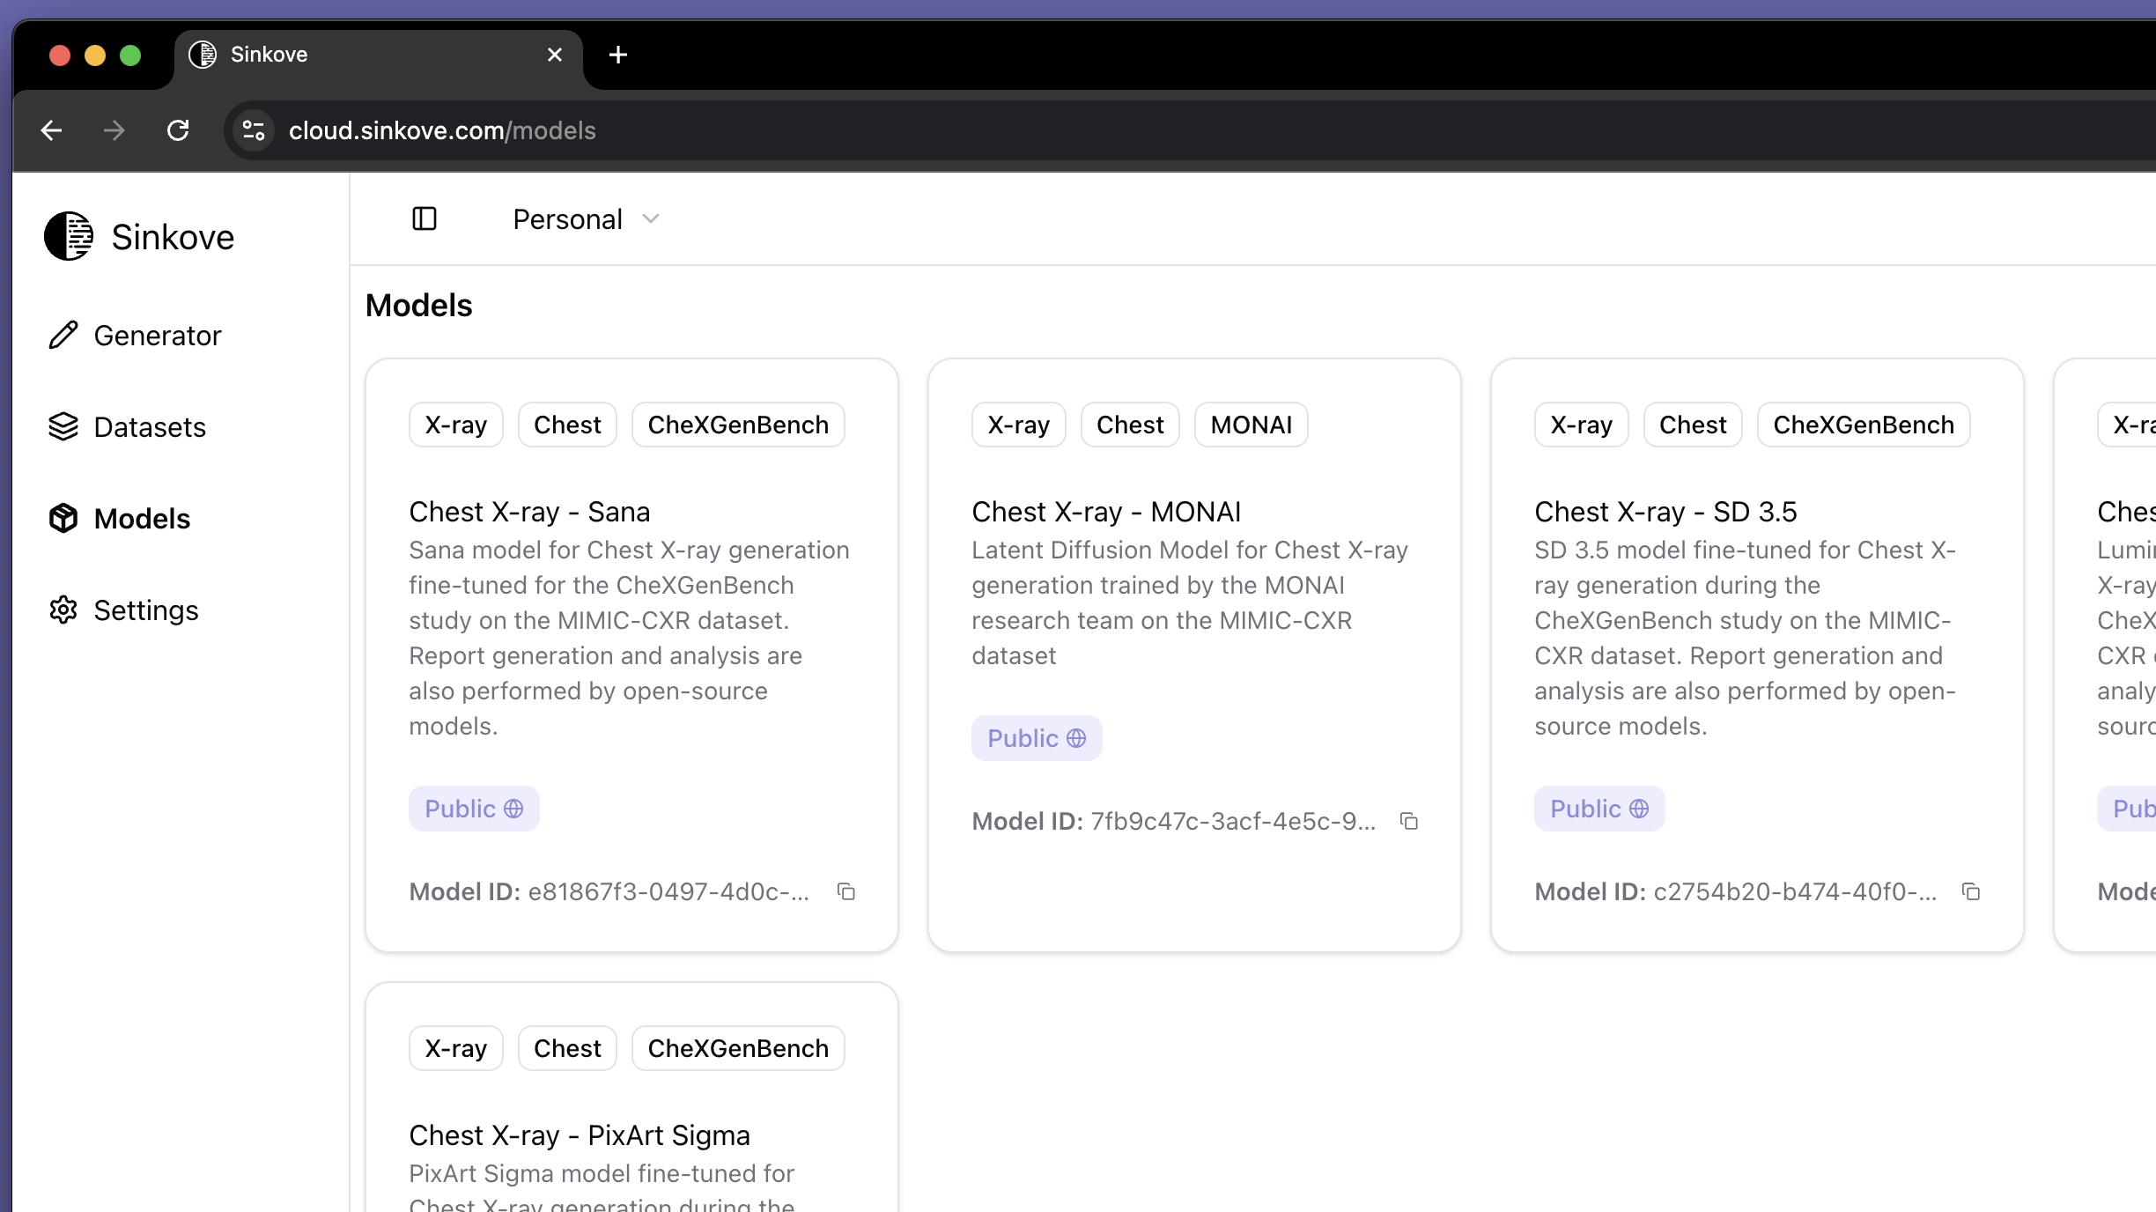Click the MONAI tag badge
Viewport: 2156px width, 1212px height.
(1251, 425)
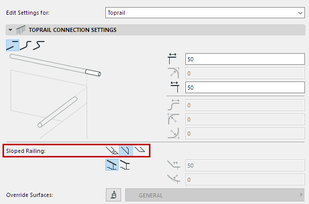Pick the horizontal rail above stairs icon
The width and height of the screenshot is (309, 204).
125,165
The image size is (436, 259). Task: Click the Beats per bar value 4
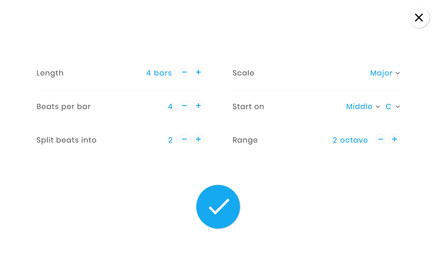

**Goal**
Format the listing above as a numbered list with one item per line, omitting blank lines and leaving out the pictures.

**The completed task**
1. Click the MONAI tag badge
2. Viewport: 2156px width, 1212px height.
3. (1251, 425)
4. Pick the horizontal rail above stairs icon
5. The width and height of the screenshot is (309, 204).
6. 125,165
7. The image size is (436, 259). Task: Click the Beats per bar value 4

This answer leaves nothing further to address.